October 23, 2025



Pain perdu or French toast in France with French bread, topped with French butter, French marmalade, French salted caramel, French fresh pears, French fresh grapes, plus French coffee, and French orange juice. Did you know we are in France?
Sunday morning while on vacation. What is better than French toast? Not much, but add the espresso from our apartment espresso pod machine and you are sitting pretty.
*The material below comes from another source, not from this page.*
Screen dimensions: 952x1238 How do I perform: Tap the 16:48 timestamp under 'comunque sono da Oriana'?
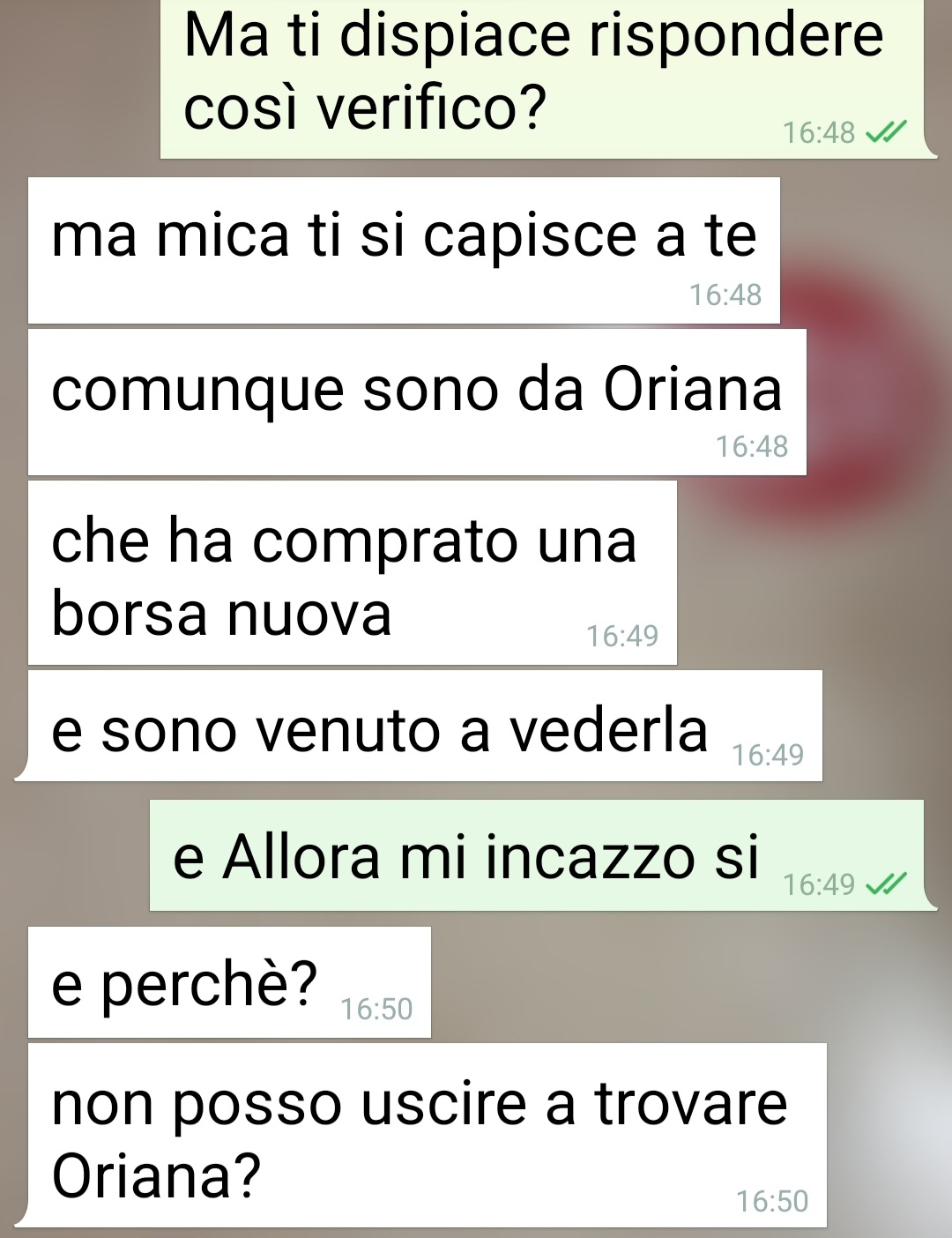(x=752, y=447)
At breakfast, we looked out the window and saw that this would be another great day for a walk, given that a storm was threatening the rest of the week. Sunday breakfast lasted a little longer than usual and we didn’t get out the door until after 1:30.
As we drove, we were once again enveloped in the reds, browns, and yellows of autumn that were highlighted by the deep greens of the fields, and peeks at the blue sky from behind the billowing clouds. The drive through the countryside with small towns about a half day’s walk ,or a 10 minute drive, from each other was what Sunday drives are all about. For a brief moment, we wished we had our Miata, with the top down, winding through the small valleys and large vistas. But the true logistics of such a small car burdened with my luggage and no hope of including passengers put the idea out of our heads.
The gour is actually a crater lake. The much larger Crater Lake in Oregon has a circumference of 32 kilometers (20 miles) while the Gour de Tazenat has a circumferencee of 700 meters (not even one kilometer) or 0.4 miles. The depth of Crater Lake is 350m. The depth of the Tazenat gour is only 66m.
Both lakes have interesting histories both geologically and how they elicited legends in their regions. Here is a translated (AI) quote from one of the information display at the gour:
“The Gour de Tazenat is a site rich in legends. A legend tells that in the past, on the site of Gour, there was a village. Its inhabitants were known to be as hard-hearted as stones. A poor man passing through asked for alms. Only one woman offered him a miserable crust of bread. To thank her for her generosity, the beggar invited her to follow him without turning around, because the village was about to be engulfed. But the woman, disobedient, turned around and was instantly petrified!
For a long time this stone occupied the edge of the lake.
Rumor has it that the cows that came to rub against it lost their horns. Many times, the population tried to get rid of this accursed rock, in vain: each time it returned to its place. The rock was finally thrown into the middle of the Gour, releasing a groan, but never reappeared.
Some claim that on All Saints’ Day or Christmas Eve, the bells of the sunken village ring at midnight from the bottom of the lake.
Still, the Gour de Tazenat remains a most mysterious place…”
Given that we were almost two weeks away from All Saints Day and a few months from Christmas, we decided to go ahead with our walk without waiting to hear the sunken villages bells.
There were three walks available around the lake: 2.5 kilometers, 4 kilometers, and 7 kilometers. We chose the middle route as it had an option to continue on to the long route through the countryside without backtracking. During the summer, the lake is a popular place for swimming and kayaking. The empty kiosks for food and boats promised of great summer fun. In October, the hike was the thing.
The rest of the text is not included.